Initially, the value of the memory cell for n is pushed onto the stack, along with the constant 1. Then the two top elements of the stack are added and replaced by one element with the result. Finally (on the right), the result is popped off the stack and stored in the memory cell. Each process has its own stack, so the top of the stack, where the computation takes place, is analogous to a local variable.

It is easier to write code for a stack machine, because all computation takes place in one place, whereas in a register machine with more than one computational register you have to deal with the allocation of registers to the various operands. This is a non-trivial task that is discussed in textbooks on compilation. Furthermore, since different machines have different numbers and types of registers, code for register machines is not portable. On the other hand, operations with registers are extremely fast, whereas if a stack is implemented in main memory access to operands will be much slower.

For these reasons, stack architectures are common in virtual machines where sim- plicity and portability are most important. When efficiency is needed, code for the virtual machine can be compiled and optimized for a specific real machine. For our purposes the difference is not great, as long as we have the concept of memory that may be either global to all processes or local to a single process. Since global and local variables exist in high-level programming languages, we do not need to discuss machine code at all, as long as we understand that some local variables are being used as surrogates for their machine-language equivalents.

Source statements and machine instructions

We have specified that source statements like

\[ n \leftarrow n + 1 \]

are atomic. As shown in Algorithm 2.6 and Algorithm 2.7, such source statements must be compiled into a sequence of machine language instructions. (On some computers n<-n+1 can be compiled into an atomic increment instruction, but this is not true for a general assignment statement.) This increases the number of interleavings and leads to incorrect results that would not occur if the source statement were really executed atomically.

However, we can study concurrency at the level of source statements by decompos- ing atomic statements into a sequence of simpler source statements.

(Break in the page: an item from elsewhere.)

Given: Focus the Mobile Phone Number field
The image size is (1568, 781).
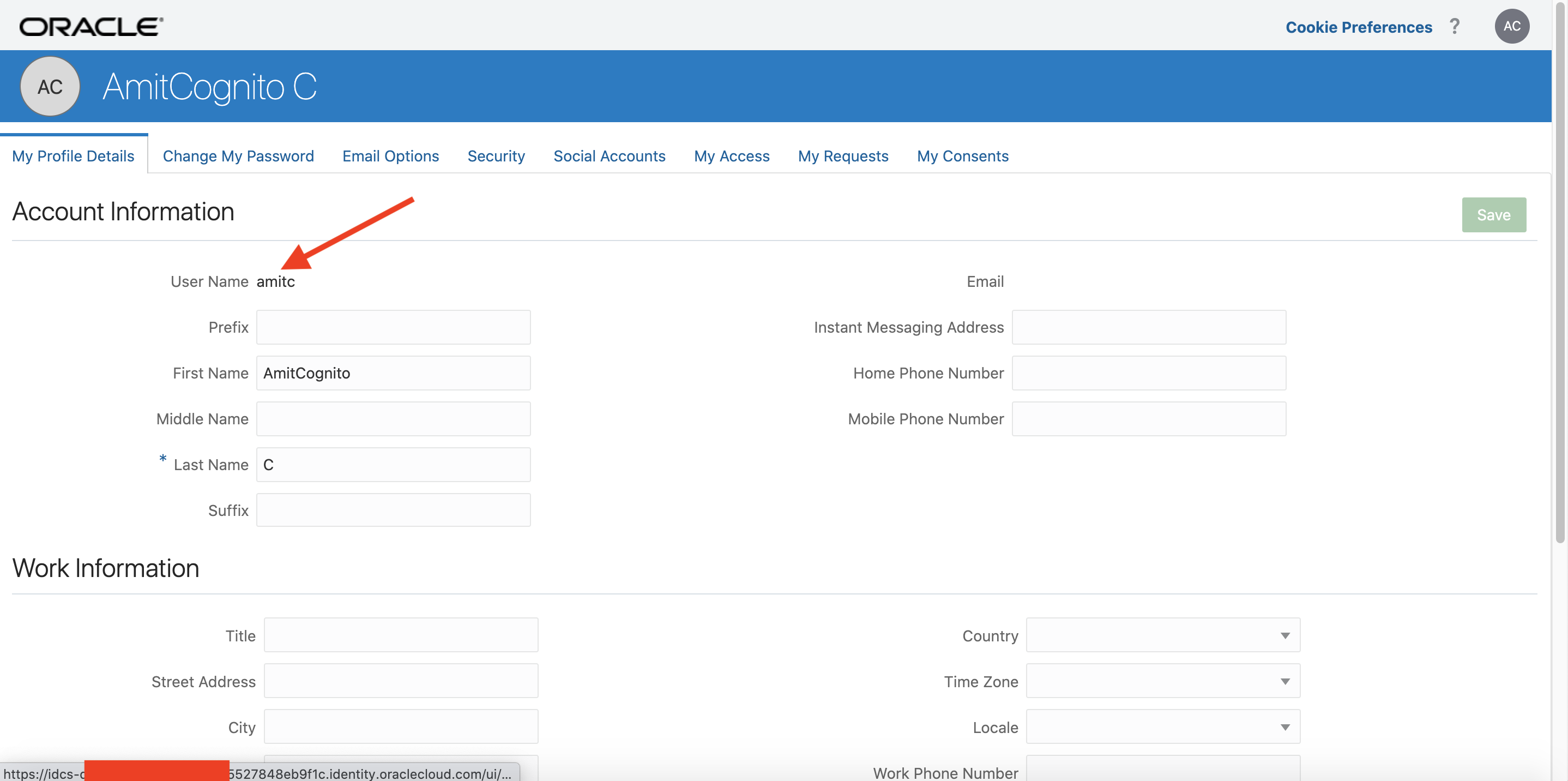Looking at the screenshot, I should coord(1149,419).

This is what we did in Algorithm 2.4, where the above atomic statement was decomposed into the pair of statements:

\[ temp \leftarrow n + 1 \] \[ n \leftarrow temp + 1 \]

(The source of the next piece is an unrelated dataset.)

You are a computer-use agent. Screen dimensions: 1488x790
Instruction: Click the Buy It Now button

The concept of a simple source statement can be formally defined:

Definition 2.7 An occurrence of a variable v is defined to be critical reference: (a) if it is assigned to in one process and has an occurrence in another process, or (b) if it has an occurrence in an expression in one process and is assigned to in another.

A program satisfies the limited-critical-reference (LCR) restriction if each statement contains at most one critical reference.

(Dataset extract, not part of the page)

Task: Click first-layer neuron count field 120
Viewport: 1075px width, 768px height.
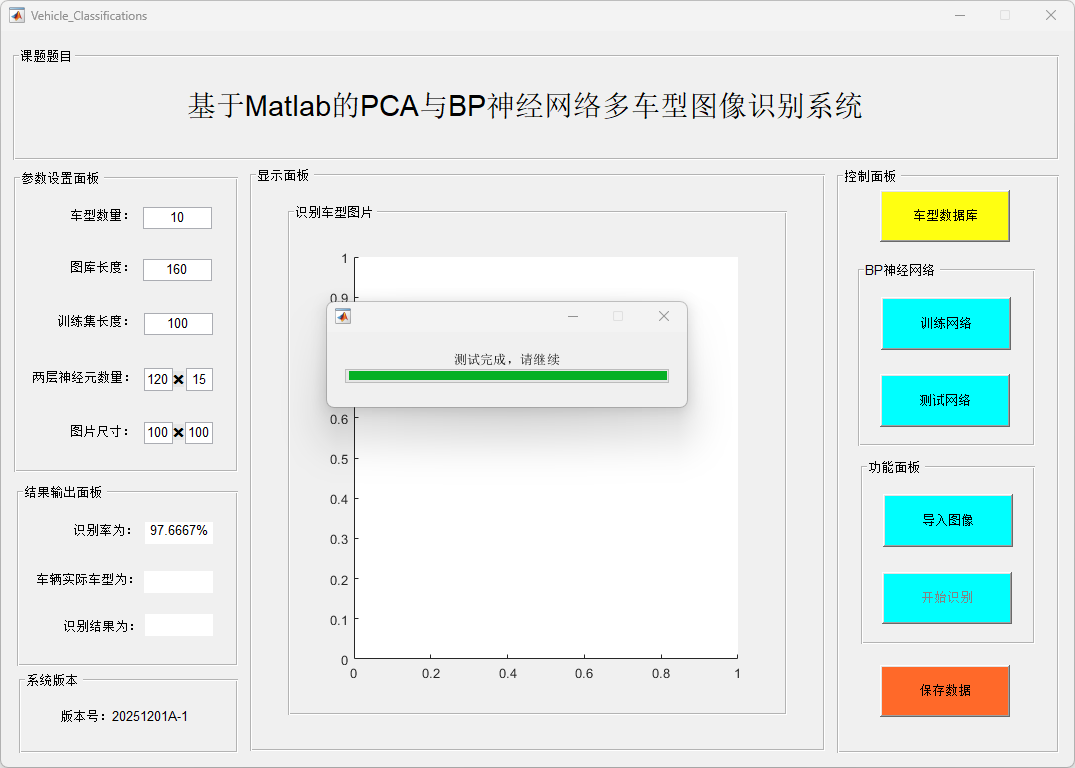Action: coord(157,380)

Consider the first occurrence of n in \(n \leftarrow n + 1\). It is assigned to in process p and has (two) occurrences in process q, so it is critical by (a). The second occurrence of n in \(n \leftarrow n + 1\) is critical by (b) because it appears in the expression \(n+1\) in p and is also assigned to in q. Consider now the version of the statements that uses local variables. Again, the occurrences of n are critical, but the occurrences of temp are not. Therefore, the program satisfies the LCR restriction. Concurrent programs that satisfy the LCR restriction yield the same set of behaviors whether the statements are considered atomic or are compiled to a machine architecture with atomic load and store. See [50, Section 2.2] for more details.

The more advanced algorithms in this book do not satisfy the LCR restriction, but can easily be transformed into programs that do satisfy it. The transformed programs may require additional synchronization to prevent incorrect scenarios, but the additions are simple and do not contribute to understanding the concepts of the advanced algorithms.